Tâches à réaliser -
[1] Pouvez-vous transcrire fidèlement le passage de l'article sur la présidentielle dans la Drôme qui s'ouvre sur les mots contenant « La dernière fois » et se referme sur « tradition de gauche. » ?
[2] Pourriez-vous prolonger l'article sur la présidentielle dans la Drôme en écrivant ce qui vient après sa dernière phrase ?

Passage fourni -

La dernière fois qu’un candidat socialiste est arrivé en tête du premier tour d’une présidentielle, dans la Drôme, c’était en 1995. Lionel Jospin avait été battu par Jacques Chirac au second tour, mais le PS avait alors obtenu dans ce département à peu près le même score qu’au niveau national. Les consultations présidentielles suivantes devaient consacrer la domination des droites sur cette terre laïque, de tradition de gauche.

Des permanences historiques qui laissaient un sérieux espoir au PS de reprendre la main le 22 avril. Or, si Nicolas Sarkozy voit fuir, par rapport à 2007 près de 11 000 électeurs, s’affaissant de près de quatre points, de 29,9 à 26,1 % des exprimés, François Hollande ne grappille qu’un peu plus de 2500 bulletins à Ségolène Royal, faisant passer le PS de 24,2 à 25,1 %. Presque une stagnation, alors que les socialistes drômois s’attendaient à une réelle progression. Alors aussi que Marine Le Pen, avec 21 %, et Jean-Luc Mélenchon, qui affiche 12,1 %, dépassent leur niveau national. En clair, la Drôme, concernant le quatuor de tête, semble davantage pencher que le reste du pays vers le vote « protestataire ».

Jeu de données -
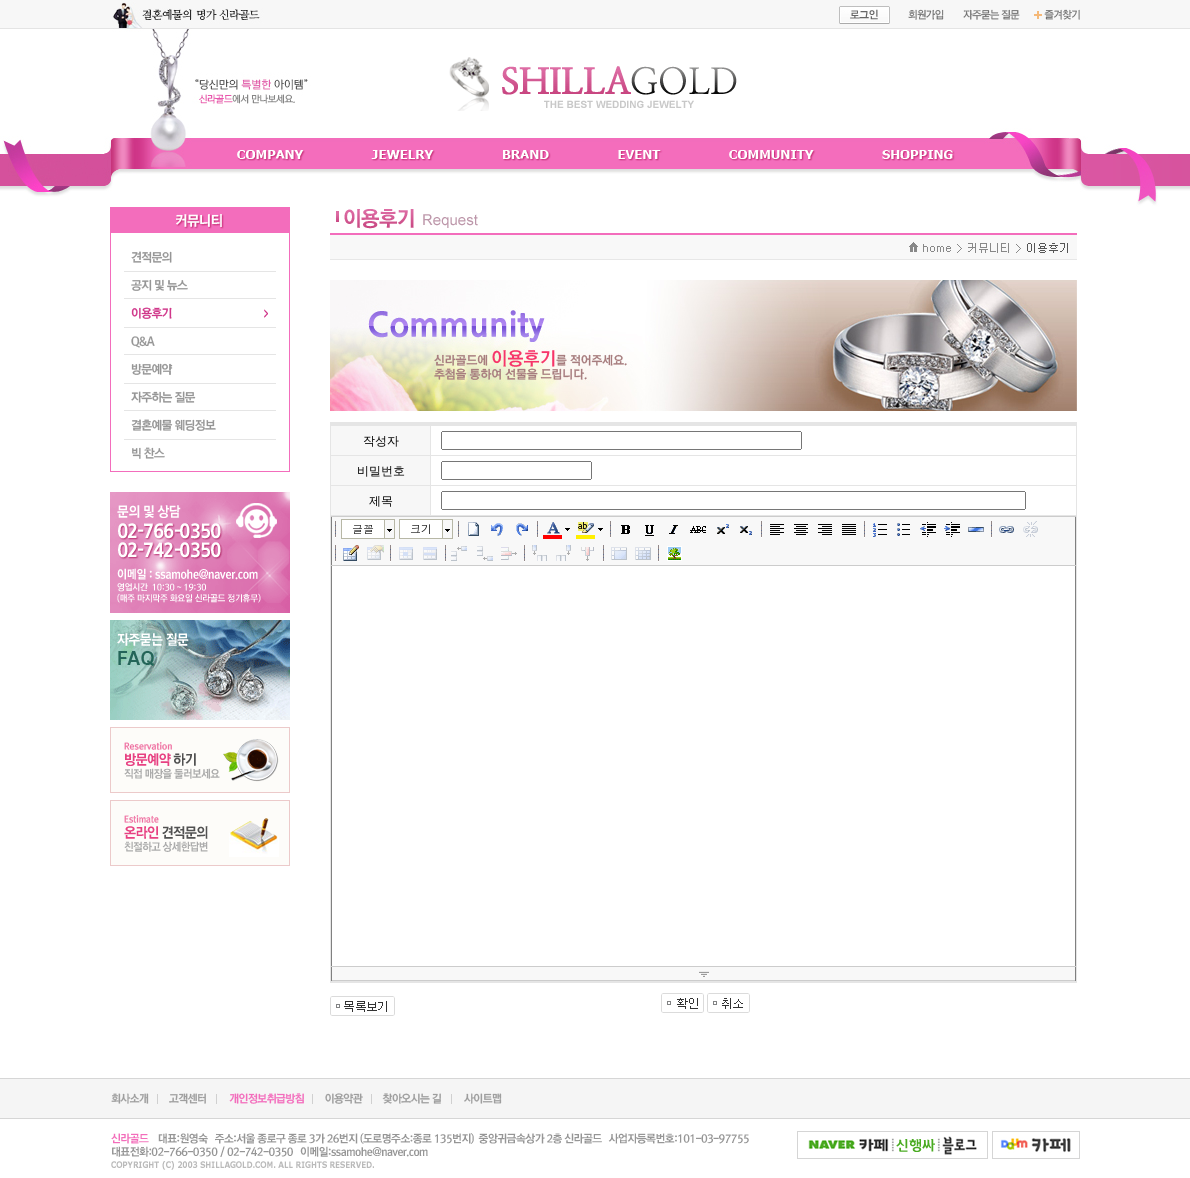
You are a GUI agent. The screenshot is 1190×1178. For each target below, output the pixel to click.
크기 (421, 528)
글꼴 (363, 528)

Réponses par tâche -
[1]
La dernière fois qu’un candidat socialiste est arrivé en tête du premier tour d’une présidentielle, dans la Drôme, c’était en 1995. Lionel Jospin avait été battu par Jacques Chirac au second tour, mais le PS avait alors obtenu dans ce département à peu près le même score qu’au niveau national. Les consultations présidentielles suivantes devaient consacrer la domination des droites sur cette terre laïque, de tradition de gauche.

[2]
Ce résultat, qui a surpris de nombreux observateurs régionaux et locaux, tire son origine de mécanismes électoraux en œuvre depuis de nombreuses années, voire même quelques décennies.

La bonne résistance de Sarkozy dans les villes

La carte des résultats de Nicolas Sarkozy dans les cantons et les principales villes de la Drôme explique pour une bonne part sa première position. La droite parlementaire demeure implantée dans les secteurs les plus peuplés, autour des pôles urbains de Valence-Romans et Montélimar-Pierrelatte. Le président de la République trouve ses meilleurs scores aussi bien dans le nord (29,6 % à Tain-l’Hermitage) que dans le sud (28,3 % à Saint-Paul-Trois-Châteaux). Il atteint son maximum dans le canton de Valence I (32,2 %), mais il est distancé par François Hollande dans la ville-préfecture, qui affiche un fort clivage est-ouest (34 % pour le PS dans le canton IV).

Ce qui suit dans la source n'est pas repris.